Students hoping to load up on food may dislike Chartwells restrictions on the number of meal trades students can use at one time. However, the rule is not likely to change any time soon, officials say.
Students eating on-campus at dining halls such as Jones Food Court, The Den or The Lair are limited to using three meal trades at once. The rule prevents one student from purchasing an excessive number of meals at once, reducing the amount of food available for other people, said Leslie Bulkley, resident district manager of Chartwells.
Bulkley said students wishing to buy several meals at once must return to the end of the line after using their first three meal trades. Students can then purchase three more meal trades after making their way through the line again.
During the rushes of students getting out of class, some of the more popular vendors on campus have a difficult time keeping up with the demand for food. Bulkley said this problem would be aggravated if students could purchase as many meal trades as they wanted.
Bulkley said it is unfair for students trying to buy lunch quickly between classes. She said students would have to wait an unreasonable amount of time in line if one person bought more than three meal trades’ worth of food.
“If we allow you to take five to 10 meal trades (at a time), then what happens to the students who want to go to class and we start running out of food?” Bulkley said.
It is not an option to increase the amount of food cooked during busy hours, she said. Many of the food vendors at Texas State have a limit on the time their products can sit out before being purchased.
Although the rule is in place to speed up the process of buying food, some students find it to be an inconvenience.
Anthony Monroe, mass communication sophomore, said he understands why the policy is in place, but disagrees with it fundamentally.

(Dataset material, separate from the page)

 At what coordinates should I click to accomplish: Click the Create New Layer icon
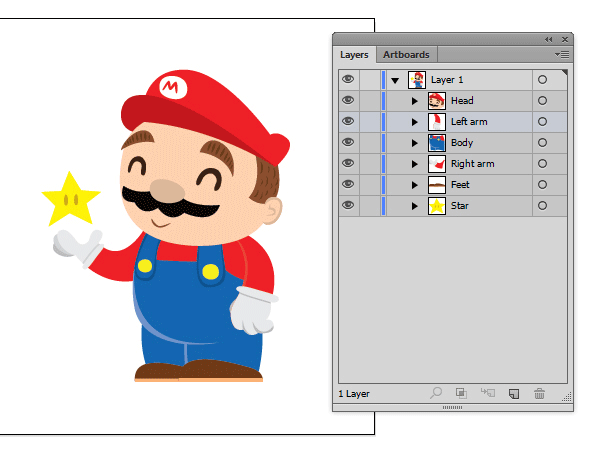[x=514, y=394]
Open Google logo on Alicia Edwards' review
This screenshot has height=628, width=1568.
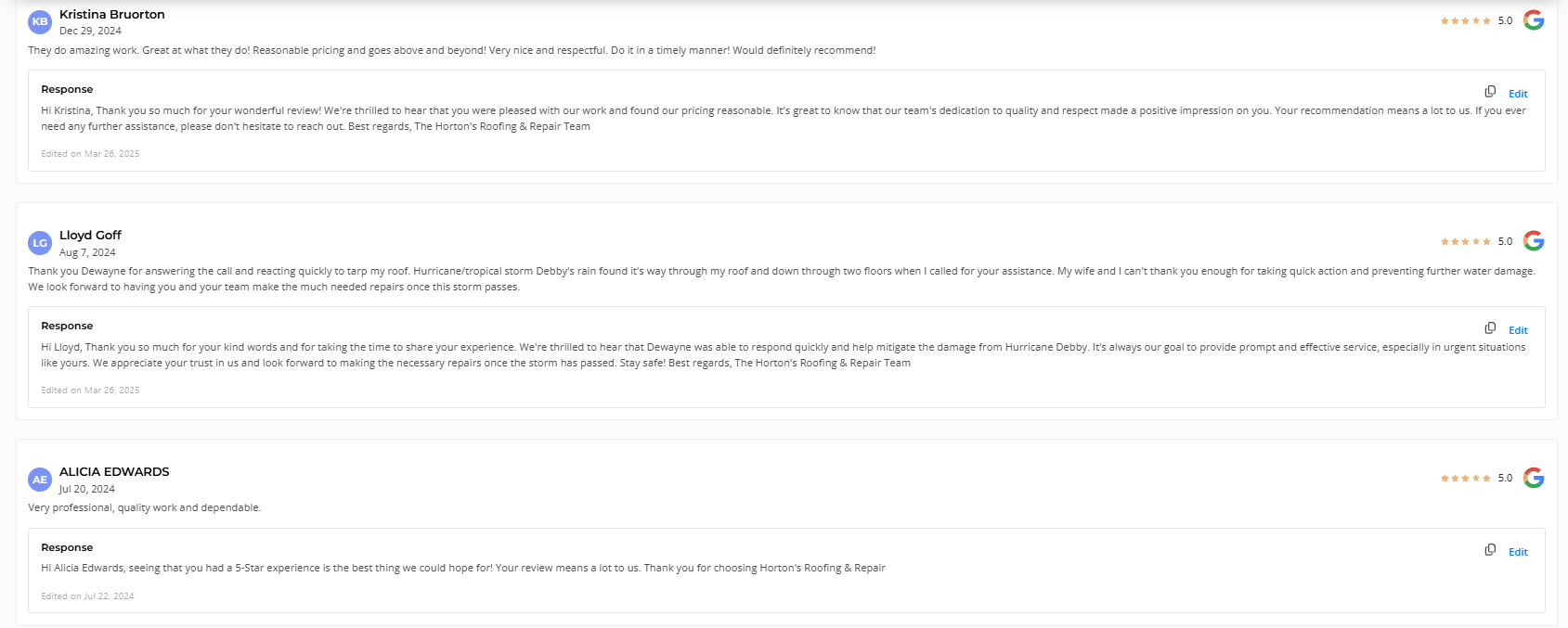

“I feel like as long as you paid for your meal trades, it should not matter (how) they are spent, because Chartwells will be getting their money either way,” Monroe said.
Frank Tallerine, finance sophomore, said he thinks the reasoning behind the policy is sound and its intention is good. However, he disagrees with the policy because he believes it will discourage people from visiting dining halls.
“I’ve found that students recoil going to a dining hall with a group of friends if they foresee more than three people going because of the policy,” Tallerine said.
Cashiers working at on-campus dining halls are responsible for enforcing the policy.
“I tell (students) they can get three meal trades at a time and go to the end of the line and get three more meal trades,” said Raeanne LeCuyer, cashier at Jones Dining Hall. “I don’t get paid enough to put up with that.”
Bulkley said the policy has been in place as long as she has worked at Texas State, and it isn’t going to change any time soon. She said the policy does not mean students cannot use as many meal trades as they wish, but they must wait to use them.